28 Mar 2012

Cricket amid war crimes unpunished

Cricket’s vast achievement in Sri Lanka today is to have conjured a blanket of turf, leather, and willow that saves most of us from having to think of Sri Lanka in any other light. But elsewhere on this sumptuous isle there is a bad light that stopped play altogether – play amongst the children women and men who died in the closing weeks of Sri Lanka’s civil war. The beguiling, tiny, round, ground at Galle in the south is as far from the Jaffna Peninsula as you can reach without leaving the country altogether.

The English cricketing authorities plumped to resume ‘business as usual’ in a country which is facing international excoriation in the light of a growing mountain of evidence pointing to horrific war crimes.

Amid the sweat, the heat, and the romance of this colonial ground, cricket has ensured that a whole world of sport is absorbed in a game, whilst the fate of up to 40,000 civilians (UN expert panel estimate) slaughtered on fields on the very same island lie unaddressed and largely unmentioned.

It is just three years since the Sri Lankan military herded 120,000 Tamils into an ever decreasing ‘no fire’ zone. Every time the Tamils moved, they moved their ragged shelters and their makeshift clinics with them. As in all war, the International Red Cross identified the clinics to the ‘other side’ to safeguard them from bombardment. That ‘other side’ was the government side, whose shells rained down on the fragile facilities.  As the military shrank the ‘no fire’ zones, so the shelling and bombing intensified.

By the end, the United Nations estimates that up to 40,000 women, children and men lay dead. The Tamil Tigers are not blameless of course – the UN’s expert panel found credible evidence of war crimes on either side, but the vast majority of deaths were caused by government shelling.
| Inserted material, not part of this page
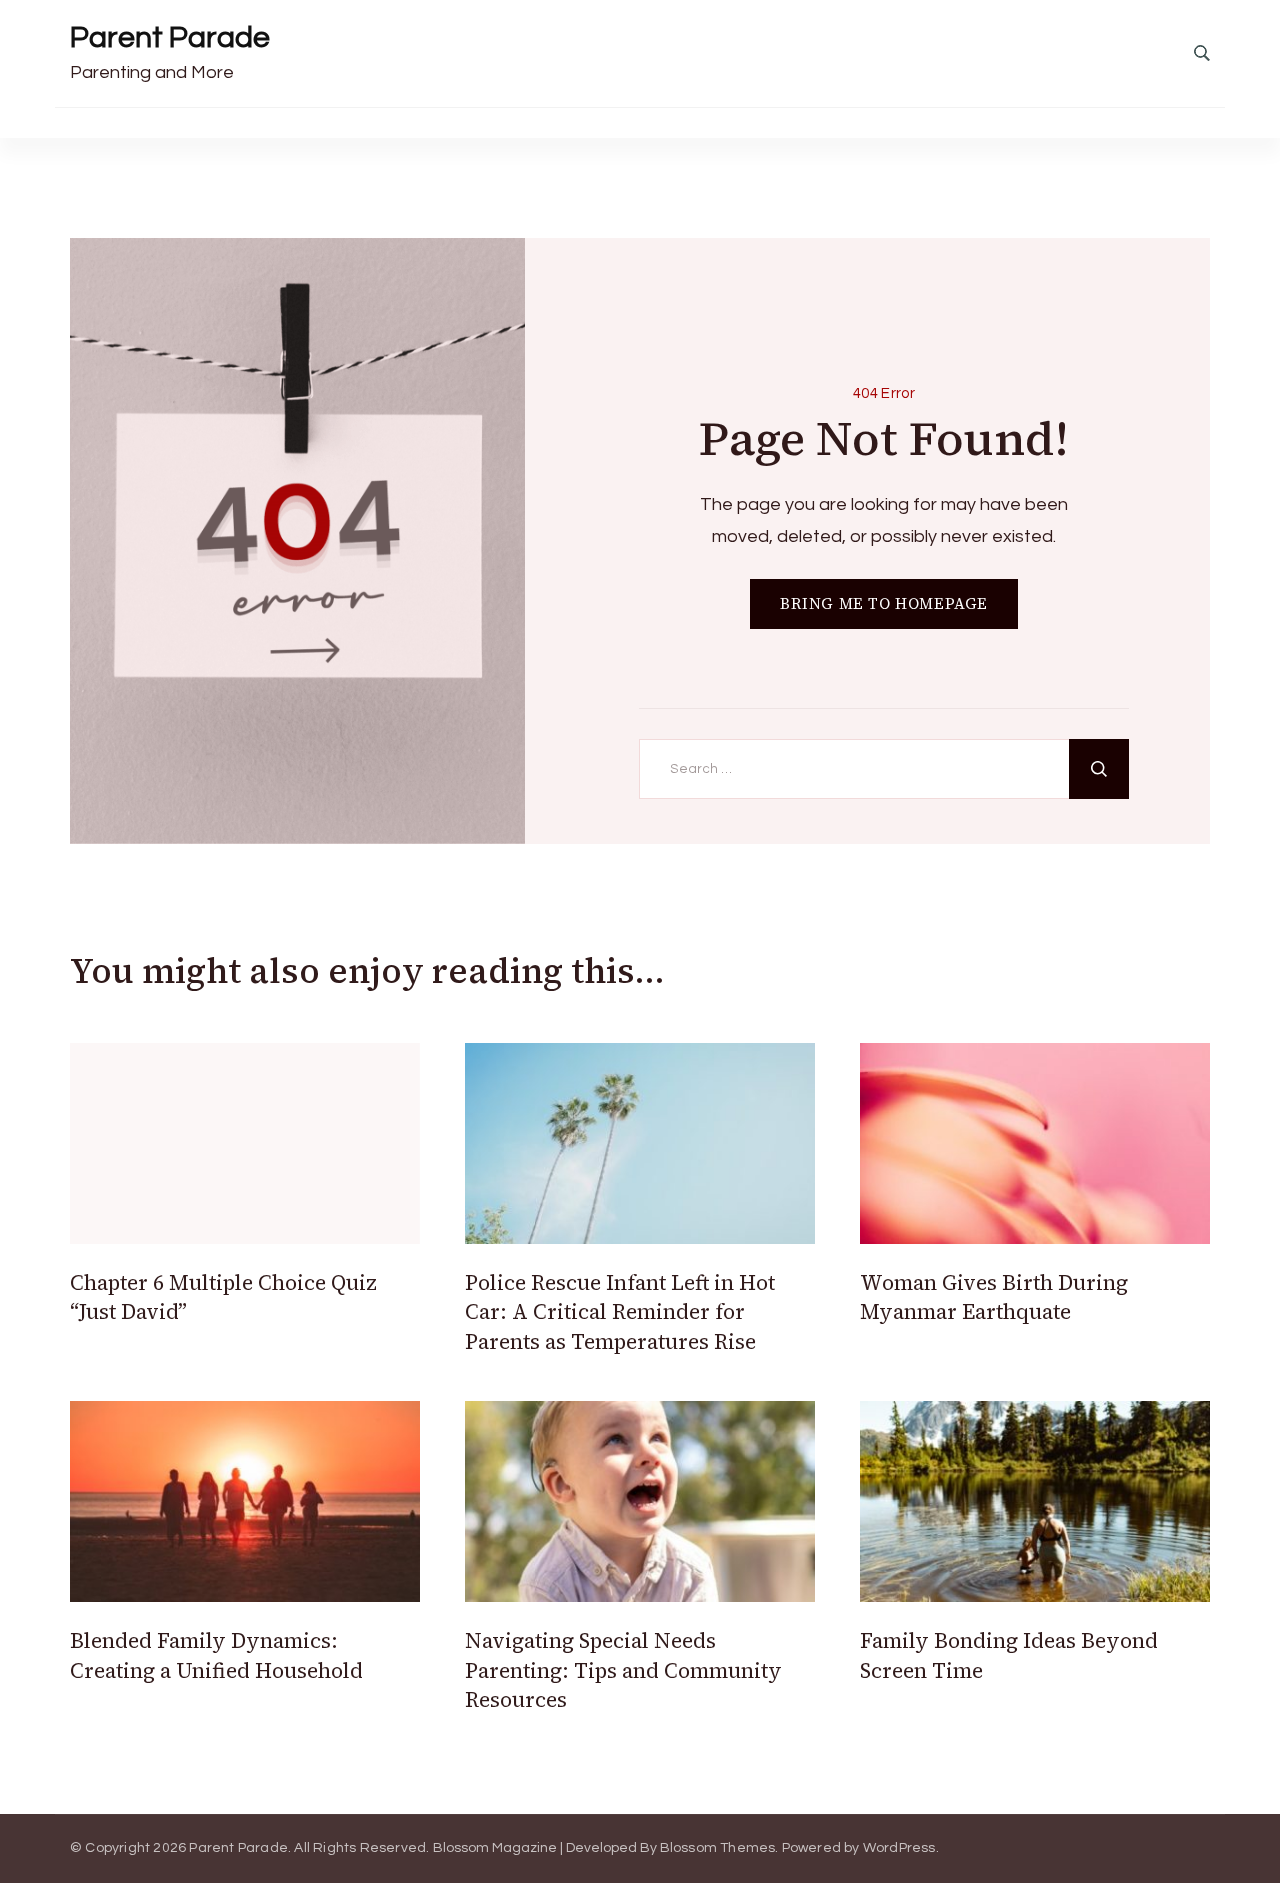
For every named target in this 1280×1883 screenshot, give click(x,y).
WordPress (899, 1848)
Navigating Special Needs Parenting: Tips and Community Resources (623, 1670)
Widespread access to simple mobile phones ensured that many Sri Lankans recorded what happened – either as fleeing Tamil refugees, or as triumphant soldiers recording the trophy footage of their own abuse, raping, and killing.
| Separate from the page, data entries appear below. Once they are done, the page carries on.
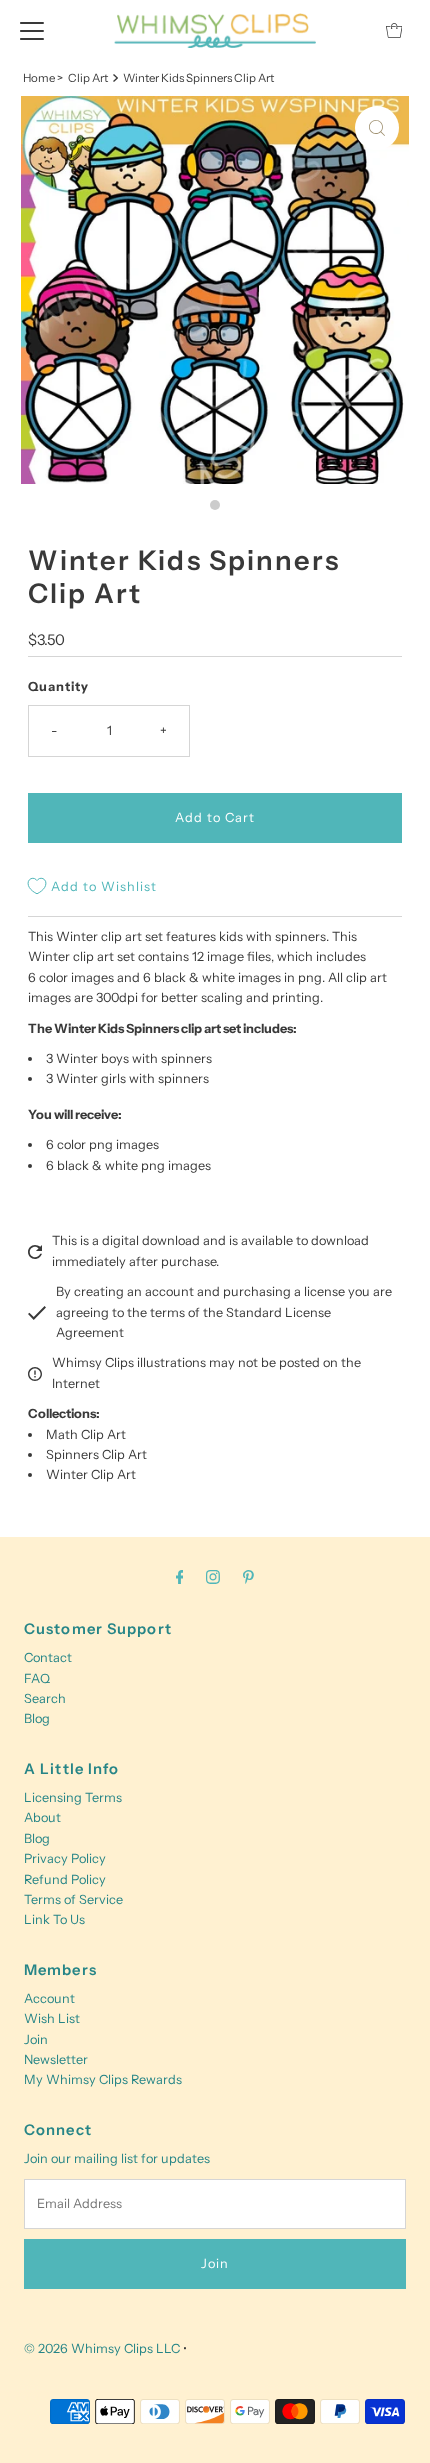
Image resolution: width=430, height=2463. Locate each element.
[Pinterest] (248, 1577)
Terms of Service (73, 1899)
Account (49, 1998)
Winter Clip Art (91, 1474)
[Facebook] (180, 1577)
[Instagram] (213, 1577)
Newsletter (56, 2059)
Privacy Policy (65, 1858)
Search (45, 1698)
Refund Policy (65, 1879)
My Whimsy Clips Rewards (103, 2079)
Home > (43, 78)
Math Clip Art (86, 1434)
This is the footage that contributed to Channel 4‘s ‘Sri Lanka’s Killing Fields – War Crimes Unpunished‘.

In normalising life as soon as possible, the cricketing authorities have been joined by the leaders of the Commonwealth, who have decided to hold their 2013 meeting in Sri Lanka. The leaders have chosen to ignore the UN Human Rights Committee vote calling upon Sri Lanka to investigate the evidence of war crimes thoroughly and hold those responsible to account. That Commonwealth meeting will be presided over by President Mahinda Rajapaksa.
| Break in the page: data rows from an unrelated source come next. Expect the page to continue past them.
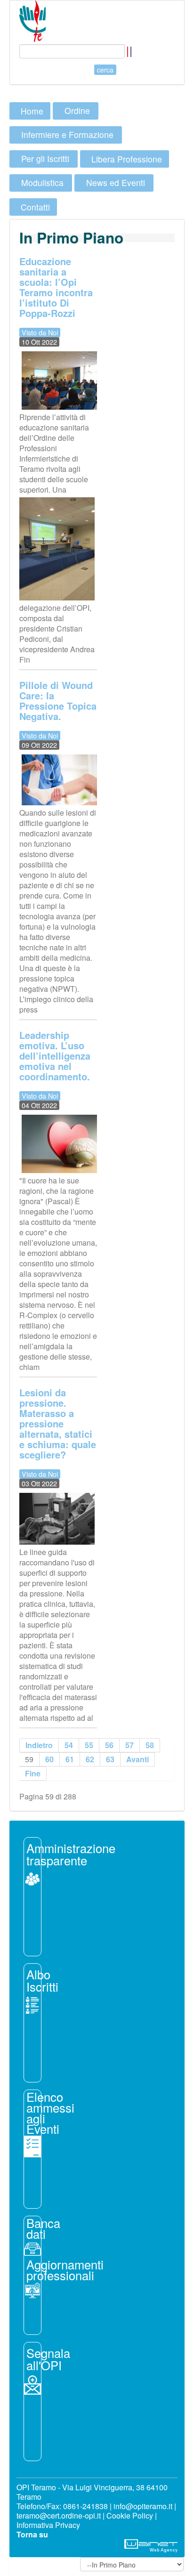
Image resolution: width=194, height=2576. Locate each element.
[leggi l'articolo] (32, 1877)
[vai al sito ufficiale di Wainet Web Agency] (151, 2544)
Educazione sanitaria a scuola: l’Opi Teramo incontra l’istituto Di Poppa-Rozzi (56, 287)
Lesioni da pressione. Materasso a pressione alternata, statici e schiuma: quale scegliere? (57, 1423)
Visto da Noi (40, 332)
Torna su (32, 2534)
And who is he? The evidence laid out in the ‘Killing Fields’ documentary points to the direct involvement of Mr Rajapaksa and his brother, the defence minister, in the massacre in the closing weeks of Sri Lanka’s civil war. They have yet to be properly investigated – the Sri Lankan authorities categorically reject the evidence and the allegations as ‘malicious’. For the two men at the top of Sri Lanka,  ‘normalisation’ cannot come fast enough.